Using the material below, return exactly the lines between the one holding "You are a computer-use agent." and the one holding "Instruction: Select the", inclusive, and no others.

Information
···

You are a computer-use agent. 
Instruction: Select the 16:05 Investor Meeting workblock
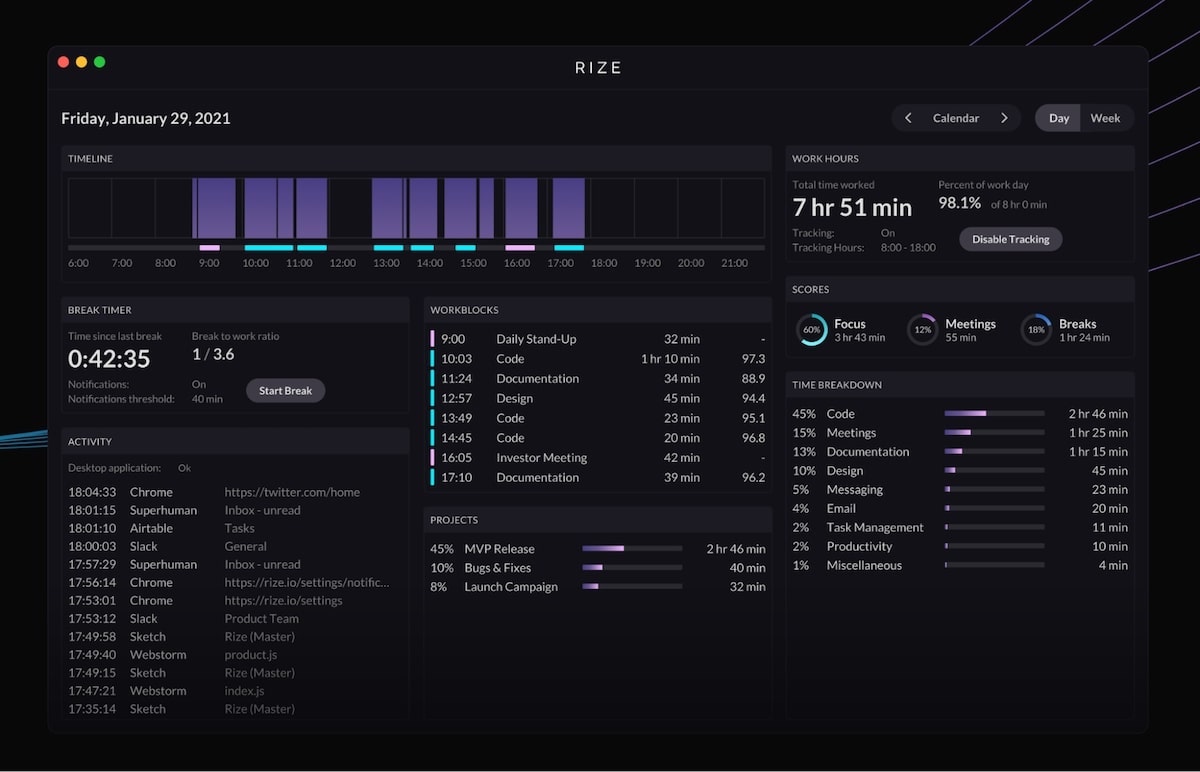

···

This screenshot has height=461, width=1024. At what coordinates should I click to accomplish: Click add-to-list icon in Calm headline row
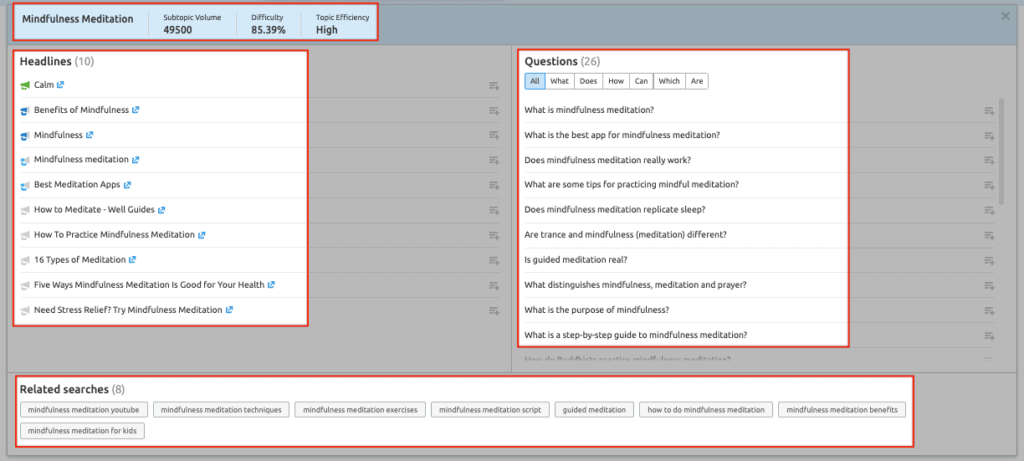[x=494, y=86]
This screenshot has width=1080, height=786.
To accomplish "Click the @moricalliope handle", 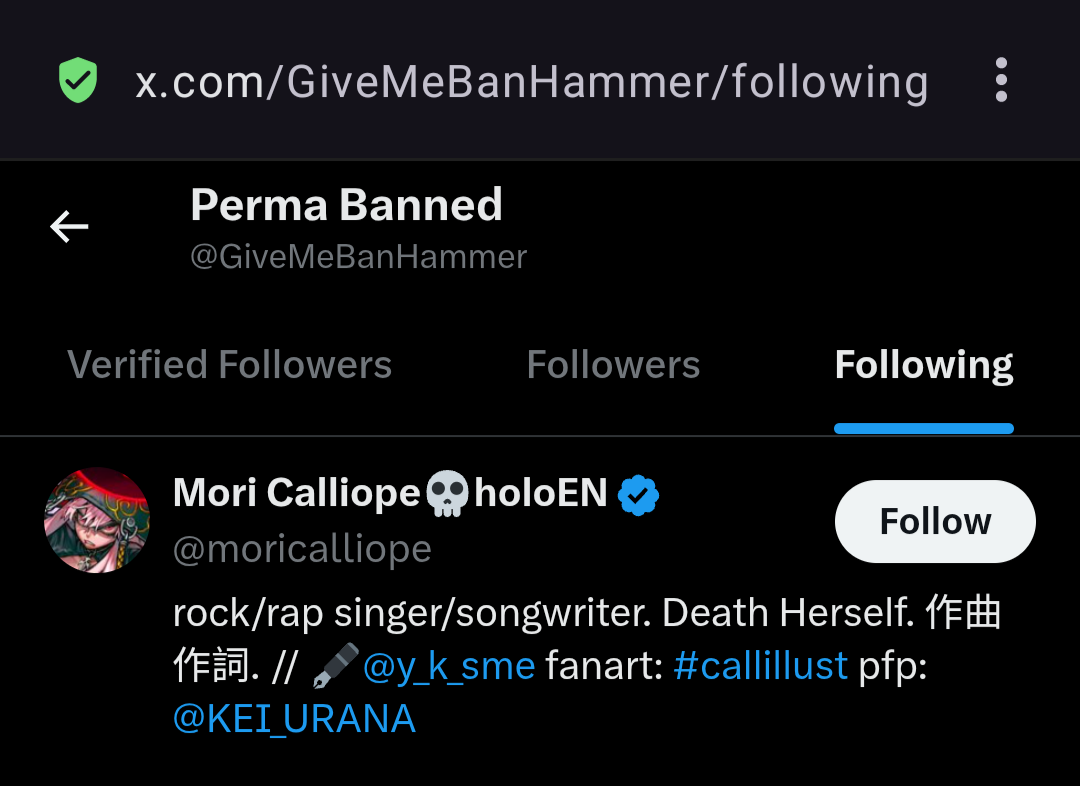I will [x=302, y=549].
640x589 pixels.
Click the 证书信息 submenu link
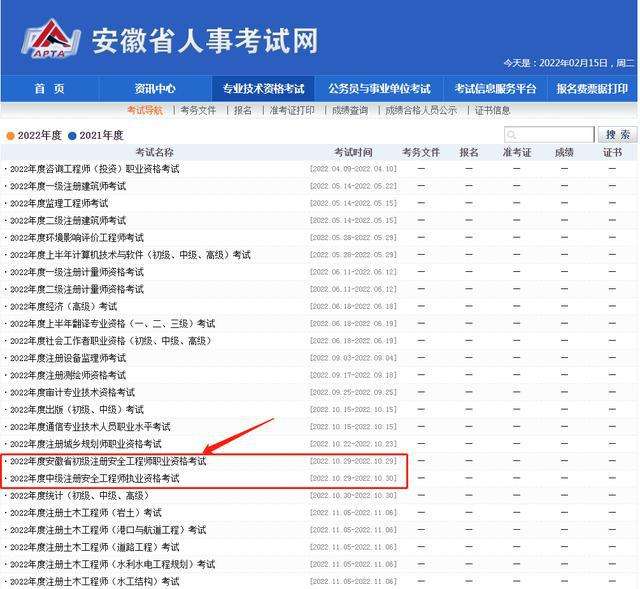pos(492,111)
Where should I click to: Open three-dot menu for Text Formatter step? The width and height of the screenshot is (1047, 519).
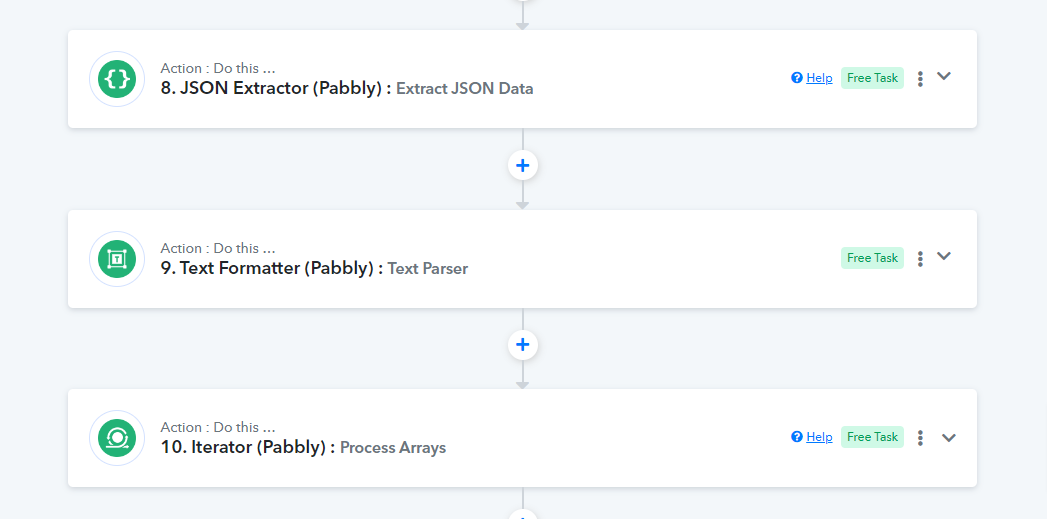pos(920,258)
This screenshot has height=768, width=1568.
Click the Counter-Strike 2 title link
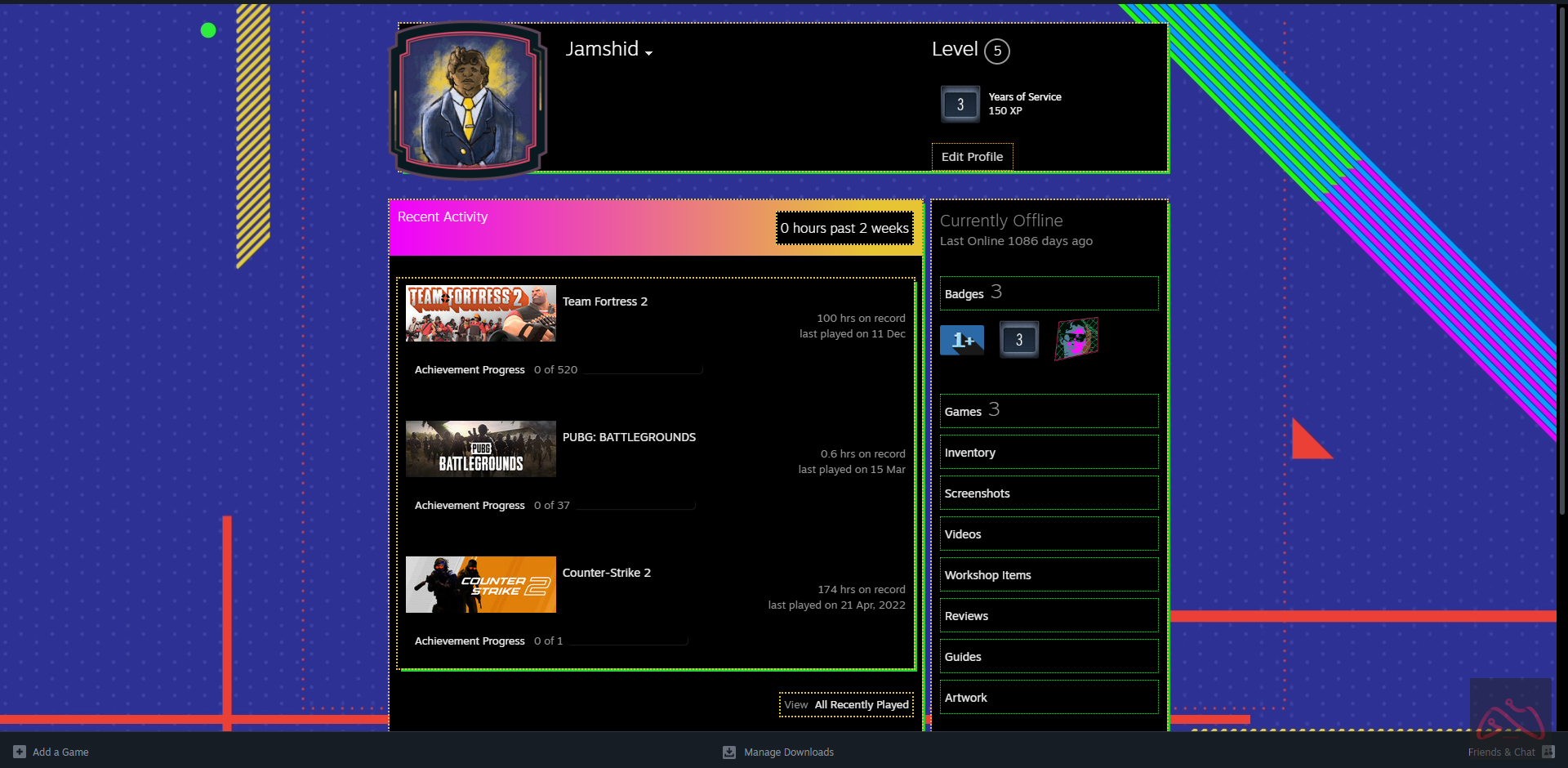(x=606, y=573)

···

Response to this exercise
You are a computer-use agent. 
Instruction: Select the 16:05 Investor Meeting workblock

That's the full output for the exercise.